*Task description*
Convert the records into a two-column CSV with the headers "request" and "answer", one row per request, putting each request's text and its answer in a single quoted field with line breaks replaced by spaces. Leave the pictures out.

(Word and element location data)
= = = = =
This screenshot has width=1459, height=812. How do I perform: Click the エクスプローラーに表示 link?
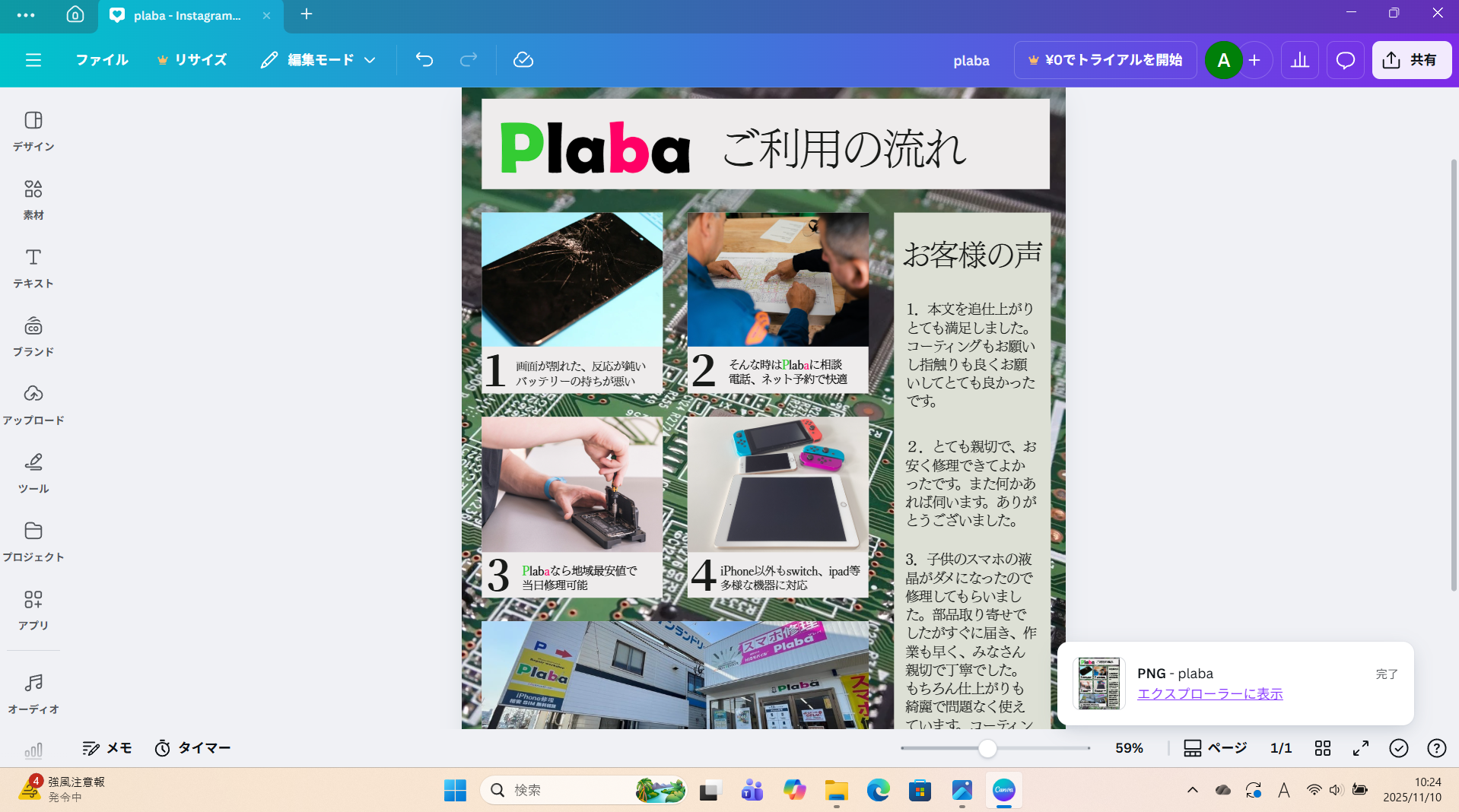(1209, 693)
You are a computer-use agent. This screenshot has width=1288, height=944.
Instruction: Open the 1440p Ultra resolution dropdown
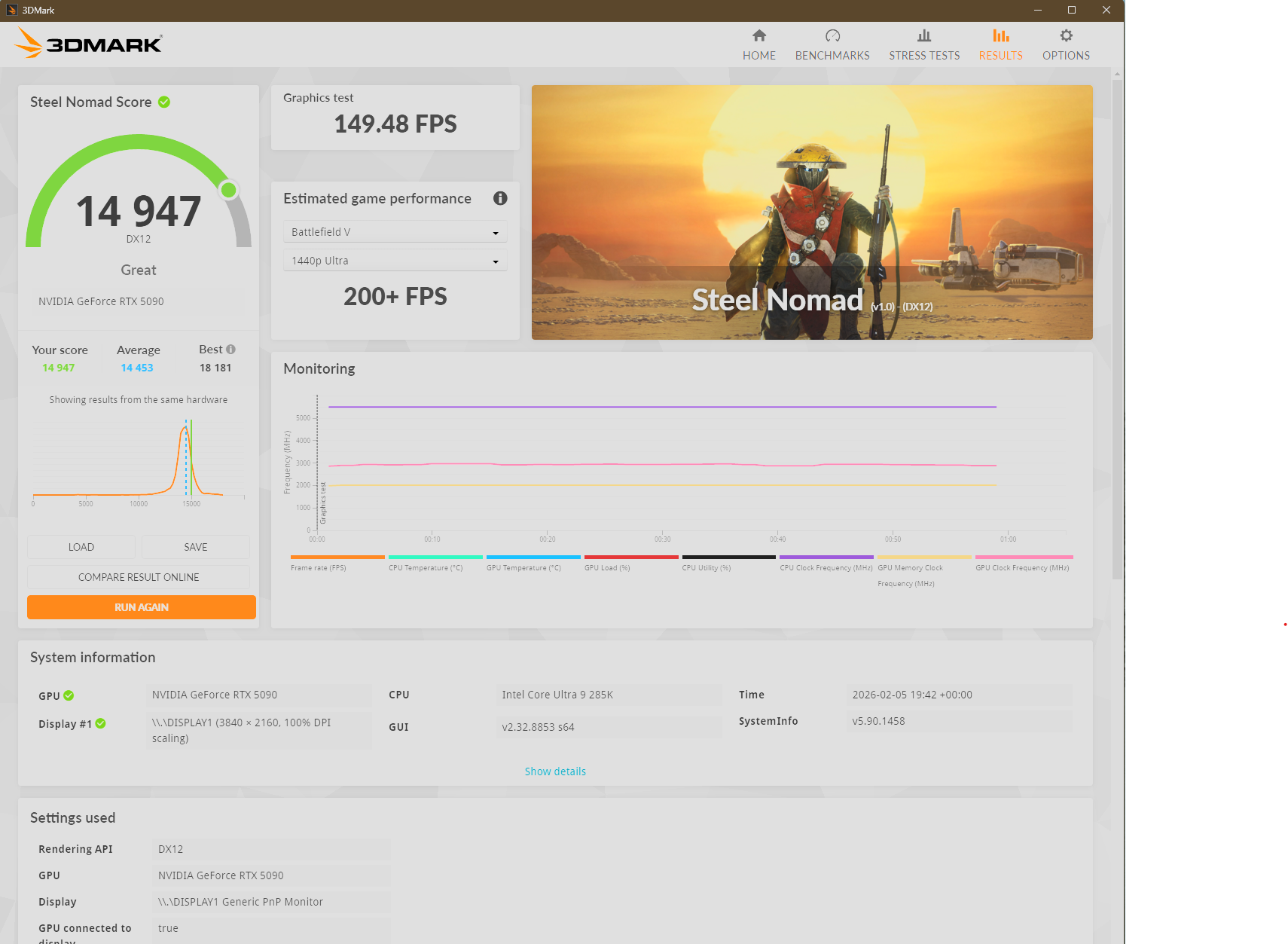(395, 261)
= = = = =
*Exercise response*
request,answer
"This screenshot has width=1459, height=812. How do I perform: Click the エクスプローラーに表示 link?","(1209, 693)"
"You are a computer-use agent. This screenshot has width=1288, height=944. Instruction: Open the 1440p Ultra resolution dropdown","(395, 261)"